▸ **DESCRIPTION DU PROBLÈME**:
D'après le texte sur l'exposition de Joana Vasconcelos, de quoi se compose l'œuvre Marilyn (2009) ?

▸ **TEXTE À LIRE**:
══════════

Glacée dorée
Pour la première fois en Suisse romande, Joana Vasconcelos est présentée à la galerie Gowen Contemporary. Après un aperçu à art genève, nous étions impatients de découvrir la suite de l’exposition. Pensée de façon muséale, les œuvres de l’artiste portugaise s’épanouissent dans cet accrochage exceptionnel. On y retrouve toute son extravagance et sa générosité.
Comme à son habitude, Vasconcelos joue avec des matériaux issus de l’artisanat dans une symphonie de couleurs à la fois vives et douces. On retrouve ses célèbres animaux en céramique recouverts de dentelle en crochet fait main, une technique qu’affectionne particulièrement l’artiste car elle évoque aussi un travail domestique. Elle puise dans le savoir-faire traditionnel lusitanien mais s’inspire également des tâches quotidiennes des ménagères, allant du tricotage à la cuisine. On se souvient de Marilyn (2009), une paire d’escarpins géants composés d’une bonne centaine de casseroles.

══════════

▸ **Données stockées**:

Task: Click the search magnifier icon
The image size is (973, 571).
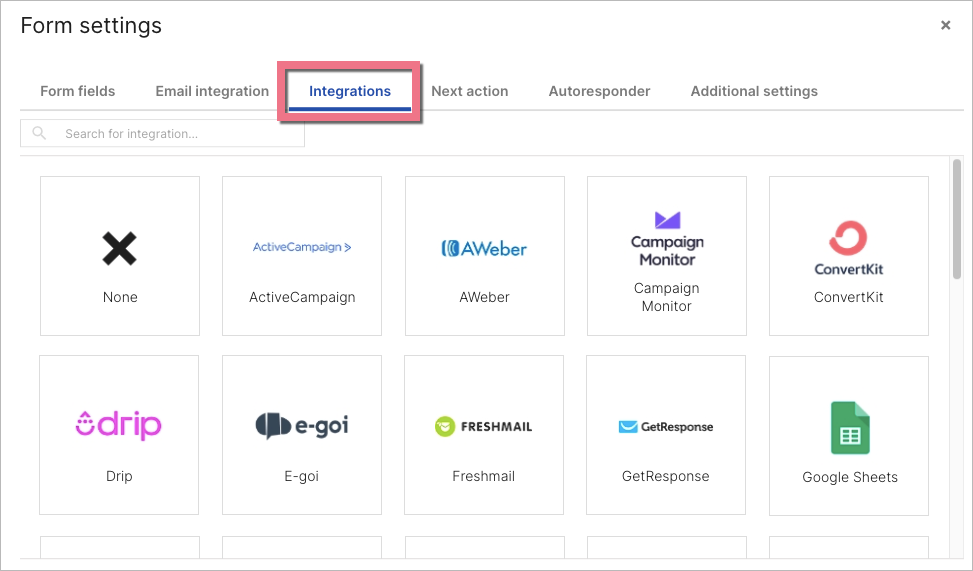Action: [40, 133]
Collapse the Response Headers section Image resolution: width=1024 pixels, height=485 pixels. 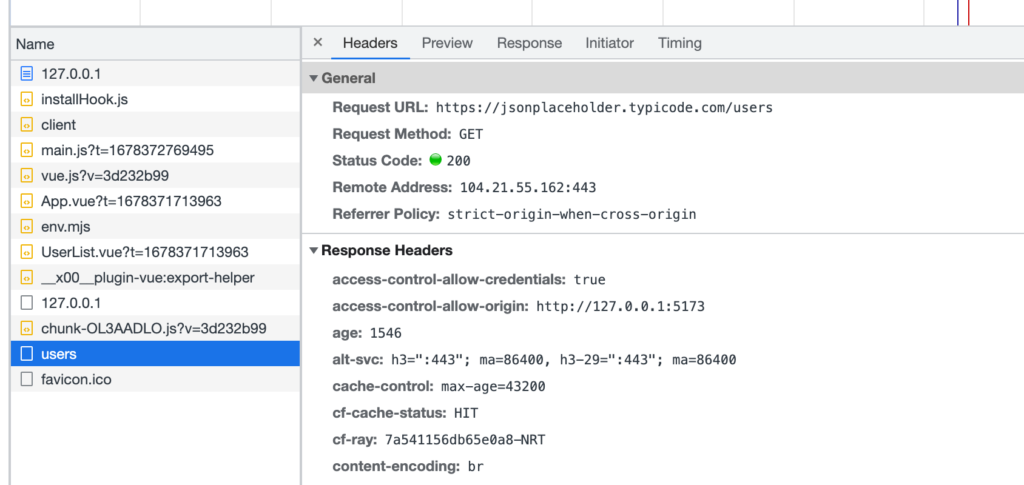point(314,250)
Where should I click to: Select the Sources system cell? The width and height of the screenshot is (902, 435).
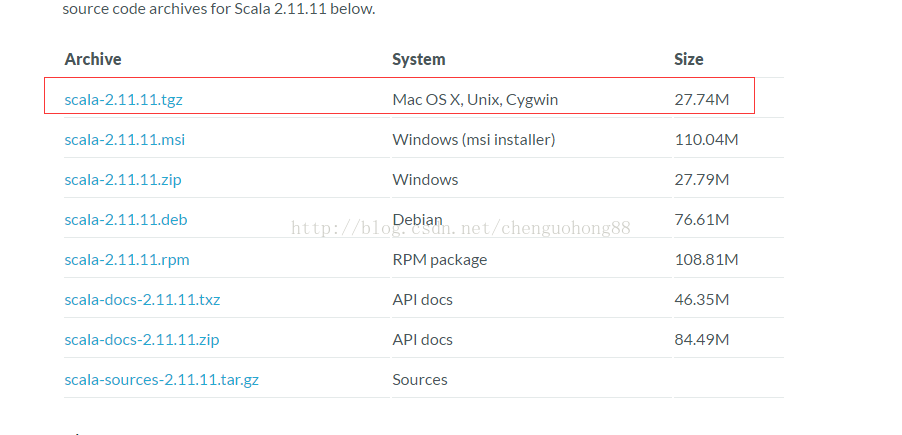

══════════

▸ **RÉPONSE À FOURNIR**:
D'une bonne centaine de casseroles qui forment une paire d'escarpins géants.